### ESERCIZIO SCRITTO A
Nel documento sul villino, chi ha progettato il secondo Villino Cavarretta?
### ESERCIZIO SCRITTO B
Nel documento sul villino, riscrivi il tratto da "Risulta quasi impossibile" fino a "d'Oro ancora predominante." scambiando "Conca d'Oro" con "campagna palermitana".
### ESERCIZIO SCRITTO C
Prosegui il documento sul villino a partire dalla sua ultima frase.

### DOCUMENTO
Esplicativo è il caso studio della cosiddetta “Badiazza” di Messina a cui Calandra dedicherà uno straordinario repertorio di studi e disegni caratterizzati dalla marcata e personalissima abilità artistica.

Risulta quasi impossibile immaginare oggi le condizioni originarie del luogo in cui il villino si trovava ancora nei primi anni Trenta e Quaranta insieme al secondo Villino Cavarretta progettato da Salvatore Caronia Roberti (1923), in una dimensione quasi rurale in cui i due bassi edifici finivano per rappresentare vere e proprie colonne d'Ercole nei confronti della bellezza naturale e rigogliosa della Conca d'Oro ancora predominante.

L'edificio caratterizzato da un impaginato dei prospetti sobrio e ritmato, sorge su un basamento grigio da cui si erge, su una teoria di ondine colorate di rosso e oro, l’ocra rosato dell'intera costruzione da cui spicca la piccola torre in direzione dell'esile pensilina in vetro e ferro battuto da una parte e il bow-window semicircolare in direzione dei resti del giardino.

Nonostante l'assenza di motivi decorativi Liberty, la composizione risulta pienamente influenzata dalla lezione compositiva basiliana di cui sono elementi distintivi, vere e proprie firme stilistiche di scuola basiliana, l'uso della torretta angolare e l'aggetto superiore di elementi verticali oltre le linee di colmo del tetto spiovente a due falde, sia lungo gli spigoli laterali che al di sopra del colmo superiore.

### ESTRATTO DEL DATASET

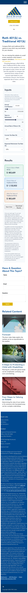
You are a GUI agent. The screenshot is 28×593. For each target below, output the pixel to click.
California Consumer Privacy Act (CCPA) (13, 486)
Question (5, 293)
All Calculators (5, 424)
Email (5, 284)
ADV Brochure (13, 577)
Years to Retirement (8, 116)
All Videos (3, 422)
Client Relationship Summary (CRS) (11, 578)
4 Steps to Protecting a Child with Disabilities (13, 365)
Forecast (6, 334)
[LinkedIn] (14, 29)
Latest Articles (4, 420)
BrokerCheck (17, 453)
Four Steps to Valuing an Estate (12, 398)
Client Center (14, 21)
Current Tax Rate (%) (11, 135)
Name (5, 275)
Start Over (9, 207)
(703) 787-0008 (14, 25)
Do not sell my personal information (16, 491)
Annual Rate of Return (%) (12, 126)
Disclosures (4, 577)
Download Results (19, 207)
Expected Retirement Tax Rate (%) (14, 145)
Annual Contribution (8, 106)
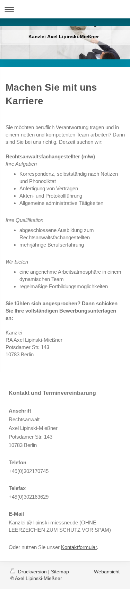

### RISULTATO FINALE A
Salvatore Caronia Roberti, nel 1923.

### RISULTATO FINALE B
Risulta quasi impossibile immaginare oggi le condizioni originarie del luogo in cui il villino si trovava ancora nei primi anni Trenta e Quaranta insieme al secondo Villino Cavarretta progettato da Salvatore Caronia Roberti (1923), in una dimensione quasi rurale in cui i due bassi edifici finivano per rappresentare vere e proprie colonne d'Ercole nei confronti della bellezza naturale e rigogliosa della campagna palermitana ancora predominante.

### RISULTATO FINALE C
Oggi sede di Banca Santander, il villino eclettico, testimone ignaro di un passato quasi del tutto sconosciuto, unica realizzazione di Calandra in città, rappresenta uno dei punti notevoli della bellezza urbana del quartiere un tempo dominato interamente dalla tipologia dei villini modernisti, cifra culturale della città felice della belle époque, tra lo sguardo troppo spesso distratto e veloce della città contemporanea.

Forse una targa esplicativa in sua prossimità con immagini, disegni e una breve sintesi dell'opera e del suo autore, aiuterebbe la consapevolezza del cittadino nei confronti di ciò che resta del nostro patrimonio culturale in piena armonia con il concept illuminato della convenzione di Faro.